Every line in the listing is to be echoed verbatim.
*** Task input Section Begins ***
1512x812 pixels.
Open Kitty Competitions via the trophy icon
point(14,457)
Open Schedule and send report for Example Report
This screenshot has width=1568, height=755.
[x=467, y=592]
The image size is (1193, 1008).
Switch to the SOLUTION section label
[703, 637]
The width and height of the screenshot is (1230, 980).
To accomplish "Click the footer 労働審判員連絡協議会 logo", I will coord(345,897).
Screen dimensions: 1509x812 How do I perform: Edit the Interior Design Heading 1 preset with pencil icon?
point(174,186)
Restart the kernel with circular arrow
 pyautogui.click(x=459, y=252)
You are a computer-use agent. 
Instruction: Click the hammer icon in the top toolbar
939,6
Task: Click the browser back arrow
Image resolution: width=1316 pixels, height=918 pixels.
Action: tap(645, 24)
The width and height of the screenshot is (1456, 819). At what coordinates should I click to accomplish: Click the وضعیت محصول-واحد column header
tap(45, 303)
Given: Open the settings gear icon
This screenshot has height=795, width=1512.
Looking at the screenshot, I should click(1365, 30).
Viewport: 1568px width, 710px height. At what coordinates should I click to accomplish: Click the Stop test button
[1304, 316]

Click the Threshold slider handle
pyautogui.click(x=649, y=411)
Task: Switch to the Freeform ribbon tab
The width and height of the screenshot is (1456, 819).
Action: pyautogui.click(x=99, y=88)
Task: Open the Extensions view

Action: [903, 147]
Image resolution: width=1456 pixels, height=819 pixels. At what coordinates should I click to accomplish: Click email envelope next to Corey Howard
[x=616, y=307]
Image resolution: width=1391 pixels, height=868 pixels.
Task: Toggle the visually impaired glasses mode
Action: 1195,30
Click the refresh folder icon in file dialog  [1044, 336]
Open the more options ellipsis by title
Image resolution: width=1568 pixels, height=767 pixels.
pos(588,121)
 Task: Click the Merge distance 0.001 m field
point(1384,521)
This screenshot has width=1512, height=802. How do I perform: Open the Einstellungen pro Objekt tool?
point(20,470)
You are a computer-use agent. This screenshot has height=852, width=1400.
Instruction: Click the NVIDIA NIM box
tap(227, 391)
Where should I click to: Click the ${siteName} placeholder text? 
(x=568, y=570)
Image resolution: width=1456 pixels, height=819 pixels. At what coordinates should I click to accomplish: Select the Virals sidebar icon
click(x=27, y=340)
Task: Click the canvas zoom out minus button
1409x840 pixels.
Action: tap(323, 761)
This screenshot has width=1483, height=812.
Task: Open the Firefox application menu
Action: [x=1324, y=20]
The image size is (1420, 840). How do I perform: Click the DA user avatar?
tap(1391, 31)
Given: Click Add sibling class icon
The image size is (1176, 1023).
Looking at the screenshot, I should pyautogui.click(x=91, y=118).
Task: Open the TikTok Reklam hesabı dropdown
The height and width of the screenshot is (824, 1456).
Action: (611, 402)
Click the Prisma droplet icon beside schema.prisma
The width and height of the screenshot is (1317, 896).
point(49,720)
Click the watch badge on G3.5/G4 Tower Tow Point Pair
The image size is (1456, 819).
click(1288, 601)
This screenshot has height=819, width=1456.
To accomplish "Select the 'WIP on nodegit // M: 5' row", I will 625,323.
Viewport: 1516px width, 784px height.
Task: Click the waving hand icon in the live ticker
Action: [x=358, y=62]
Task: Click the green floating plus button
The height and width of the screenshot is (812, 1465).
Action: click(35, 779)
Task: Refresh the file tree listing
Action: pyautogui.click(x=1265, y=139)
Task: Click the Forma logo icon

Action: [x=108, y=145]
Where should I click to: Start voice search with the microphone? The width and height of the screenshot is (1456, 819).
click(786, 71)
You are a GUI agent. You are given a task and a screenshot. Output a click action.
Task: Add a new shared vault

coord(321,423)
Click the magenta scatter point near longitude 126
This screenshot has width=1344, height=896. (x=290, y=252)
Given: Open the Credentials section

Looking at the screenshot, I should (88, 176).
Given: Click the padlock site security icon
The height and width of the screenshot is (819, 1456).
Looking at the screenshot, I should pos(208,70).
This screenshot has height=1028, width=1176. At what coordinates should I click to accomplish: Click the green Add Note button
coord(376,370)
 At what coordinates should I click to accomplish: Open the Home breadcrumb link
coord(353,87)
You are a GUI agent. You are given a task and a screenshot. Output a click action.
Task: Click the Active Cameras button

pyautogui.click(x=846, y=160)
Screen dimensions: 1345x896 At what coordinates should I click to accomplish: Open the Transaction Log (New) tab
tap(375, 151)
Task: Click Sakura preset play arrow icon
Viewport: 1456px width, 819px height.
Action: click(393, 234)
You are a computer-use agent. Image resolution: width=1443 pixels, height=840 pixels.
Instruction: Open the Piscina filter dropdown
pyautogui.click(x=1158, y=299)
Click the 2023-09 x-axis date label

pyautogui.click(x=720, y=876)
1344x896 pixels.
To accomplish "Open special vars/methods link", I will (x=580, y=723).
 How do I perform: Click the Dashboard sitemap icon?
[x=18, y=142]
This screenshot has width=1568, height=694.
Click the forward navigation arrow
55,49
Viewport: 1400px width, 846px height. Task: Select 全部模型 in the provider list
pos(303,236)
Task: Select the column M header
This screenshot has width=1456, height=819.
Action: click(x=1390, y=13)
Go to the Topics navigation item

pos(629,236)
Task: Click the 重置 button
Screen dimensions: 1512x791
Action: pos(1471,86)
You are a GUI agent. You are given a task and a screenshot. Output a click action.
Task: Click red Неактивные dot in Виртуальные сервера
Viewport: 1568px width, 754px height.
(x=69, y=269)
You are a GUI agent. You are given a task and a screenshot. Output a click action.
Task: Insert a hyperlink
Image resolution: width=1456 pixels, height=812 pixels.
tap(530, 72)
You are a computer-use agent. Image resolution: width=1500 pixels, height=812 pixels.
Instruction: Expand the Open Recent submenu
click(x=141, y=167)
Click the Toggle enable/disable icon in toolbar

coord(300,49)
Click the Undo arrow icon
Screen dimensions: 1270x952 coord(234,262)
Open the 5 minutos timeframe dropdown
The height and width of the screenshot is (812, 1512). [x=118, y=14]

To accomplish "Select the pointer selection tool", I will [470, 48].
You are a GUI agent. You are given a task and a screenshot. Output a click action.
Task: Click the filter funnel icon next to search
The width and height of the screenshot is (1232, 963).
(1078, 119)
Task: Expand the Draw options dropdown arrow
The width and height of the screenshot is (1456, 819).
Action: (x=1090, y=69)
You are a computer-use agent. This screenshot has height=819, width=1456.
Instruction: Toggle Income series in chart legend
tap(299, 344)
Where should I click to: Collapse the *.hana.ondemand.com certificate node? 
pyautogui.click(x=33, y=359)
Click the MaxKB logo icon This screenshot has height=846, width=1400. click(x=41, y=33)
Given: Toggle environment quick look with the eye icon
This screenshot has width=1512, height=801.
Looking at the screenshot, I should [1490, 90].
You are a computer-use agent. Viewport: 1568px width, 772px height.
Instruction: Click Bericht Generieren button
*** Task input Section Ends ***
**Response:**
1512x812 pixels.
Open Kitty Competitions via the trophy icon
point(14,457)
Open Schedule and send report for Example Report
This screenshot has width=1568, height=755.
[x=467, y=592]
The image size is (1193, 1008).
Switch to the SOLUTION section label
[703, 637]
The width and height of the screenshot is (1230, 980).
To accomplish "Click the footer 労働審判員連絡協議会 logo", I will coord(345,897).
Screen dimensions: 1509x812 How do I perform: Edit the Interior Design Heading 1 preset with pencil icon?
point(174,186)
Restart the kernel with circular arrow
 pyautogui.click(x=459, y=252)
You are a computer-use agent. 
Instruction: Click the hammer icon in the top toolbar
939,6
Task: Click the browser back arrow
Image resolution: width=1316 pixels, height=918 pixels.
Action: tap(645, 24)
The width and height of the screenshot is (1456, 819). At what coordinates should I click to accomplish: Click the وضعیت محصول-واحد column header
tap(45, 303)
Given: Open the settings gear icon
This screenshot has height=795, width=1512.
Looking at the screenshot, I should click(1365, 30).
Viewport: 1568px width, 710px height. At what coordinates should I click to accomplish: Click the Stop test button
[1304, 316]

Click the Threshold slider handle
pyautogui.click(x=649, y=411)
Task: Switch to the Freeform ribbon tab
The width and height of the screenshot is (1456, 819).
Action: pyautogui.click(x=99, y=88)
Task: Open the Extensions view

Action: [903, 147]
Image resolution: width=1456 pixels, height=819 pixels. At what coordinates should I click to accomplish: Click email envelope next to Corey Howard
[x=616, y=307]
Image resolution: width=1391 pixels, height=868 pixels.
Task: Toggle the visually impaired glasses mode
Action: 1195,30
Click the refresh folder icon in file dialog  [1044, 336]
Open the more options ellipsis by title
Image resolution: width=1568 pixels, height=767 pixels.
pos(588,121)
 Task: Click the Merge distance 0.001 m field
point(1384,521)
This screenshot has width=1512, height=802. How do I perform: Open the Einstellungen pro Objekt tool?
point(20,470)
You are a computer-use agent. This screenshot has height=852, width=1400.
Instruction: Click the NVIDIA NIM box
tap(227, 391)
Where should I click to: Click the ${siteName} placeholder text? 
(x=568, y=570)
Image resolution: width=1456 pixels, height=819 pixels. At what coordinates should I click to accomplish: Select the Virals sidebar icon
click(x=27, y=340)
Task: Click the canvas zoom out minus button
1409x840 pixels.
Action: tap(323, 761)
This screenshot has width=1483, height=812.
Task: Open the Firefox application menu
Action: [x=1324, y=20]
The image size is (1420, 840). How do I perform: Click the DA user avatar?
tap(1391, 31)
Given: Click Add sibling class icon
The image size is (1176, 1023).
Looking at the screenshot, I should pyautogui.click(x=91, y=118).
Task: Open the TikTok Reklam hesabı dropdown
The height and width of the screenshot is (824, 1456).
Action: (611, 402)
Click the Prisma droplet icon beside schema.prisma
The width and height of the screenshot is (1317, 896).
point(49,720)
Click the watch badge on G3.5/G4 Tower Tow Point Pair
The image size is (1456, 819).
click(1288, 601)
This screenshot has height=819, width=1456.
To accomplish "Select the 'WIP on nodegit // M: 5' row", I will 625,323.
Viewport: 1516px width, 784px height.
Task: Click the waving hand icon in the live ticker
Action: [x=358, y=62]
Task: Click the green floating plus button
The height and width of the screenshot is (812, 1465).
Action: click(35, 779)
Task: Refresh the file tree listing
Action: pyautogui.click(x=1265, y=139)
Task: Click the Forma logo icon

Action: [x=108, y=145]
Where should I click to: Start voice search with the microphone? The width and height of the screenshot is (1456, 819).
click(786, 71)
You are a GUI agent. You are given a task and a screenshot. Output a click action.
Task: Add a new shared vault

coord(321,423)
Click the magenta scatter point near longitude 126
This screenshot has width=1344, height=896. (x=290, y=252)
Given: Open the Credentials section

Looking at the screenshot, I should (88, 176).
Given: Click the padlock site security icon
The height and width of the screenshot is (819, 1456).
Looking at the screenshot, I should pos(208,70).
This screenshot has height=1028, width=1176. At what coordinates should I click to accomplish: Click the green Add Note button
coord(376,370)
 At what coordinates should I click to accomplish: Open the Home breadcrumb link
coord(353,87)
You are a GUI agent. You are given a task and a screenshot. Output a click action.
Task: Click the Active Cameras button

pyautogui.click(x=846, y=160)
Screen dimensions: 1345x896 At what coordinates should I click to accomplish: Open the Transaction Log (New) tab
tap(375, 151)
Task: Click Sakura preset play arrow icon
Viewport: 1456px width, 819px height.
Action: click(393, 234)
You are a computer-use agent. Image resolution: width=1443 pixels, height=840 pixels.
Instruction: Open the Piscina filter dropdown
pyautogui.click(x=1158, y=299)
Click the 2023-09 x-axis date label

pyautogui.click(x=720, y=876)
1344x896 pixels.
To accomplish "Open special vars/methods link", I will (x=580, y=723).
 How do I perform: Click the Dashboard sitemap icon?
[x=18, y=142]
This screenshot has width=1568, height=694.
Click the forward navigation arrow
55,49
Viewport: 1400px width, 846px height. Task: Select 全部模型 in the provider list
pos(303,236)
Task: Select the column M header
This screenshot has width=1456, height=819.
Action: click(x=1390, y=13)
Go to the Topics navigation item

pos(629,236)
Task: Click the 重置 button
Screen dimensions: 1512x791
Action: pos(1471,86)
You are a GUI agent. You are given a task and a screenshot. Output a click action.
Task: Click red Неактивные dot in Виртуальные сервера
Viewport: 1568px width, 754px height.
(x=69, y=269)
You are a GUI agent. You are given a task and a screenshot. Output a click action.
Task: Insert a hyperlink
Image resolution: width=1456 pixels, height=812 pixels.
tap(530, 72)
You are a computer-use agent. Image resolution: width=1500 pixels, height=812 pixels.
Instruction: Expand the Open Recent submenu
click(x=141, y=167)
Click the Toggle enable/disable icon in toolbar

coord(300,49)
Click the Undo arrow icon
Screen dimensions: 1270x952 coord(234,262)
Open the 5 minutos timeframe dropdown
The height and width of the screenshot is (812, 1512). [x=118, y=14]

To accomplish "Select the pointer selection tool", I will [470, 48].
You are a GUI agent. You are given a task and a screenshot. Output a click action.
Task: Click the filter funnel icon next to search
The width and height of the screenshot is (1232, 963).
(1078, 119)
Task: Expand the Draw options dropdown arrow
The width and height of the screenshot is (1456, 819).
Action: (x=1090, y=69)
You are a computer-use agent. This screenshot has height=819, width=1456.
Instruction: Toggle Income series in chart legend
tap(299, 344)
Where should I click to: Collapse the *.hana.ondemand.com certificate node? 
pyautogui.click(x=33, y=359)
Click the MaxKB logo icon This screenshot has height=846, width=1400. click(x=41, y=33)
Given: Toggle environment quick look with the eye icon
This screenshot has width=1512, height=801.
Looking at the screenshot, I should [1490, 90].
You are a computer-use agent. Viewport: 1568px width, 772px height.
Instruction: Click Bericht Generieren button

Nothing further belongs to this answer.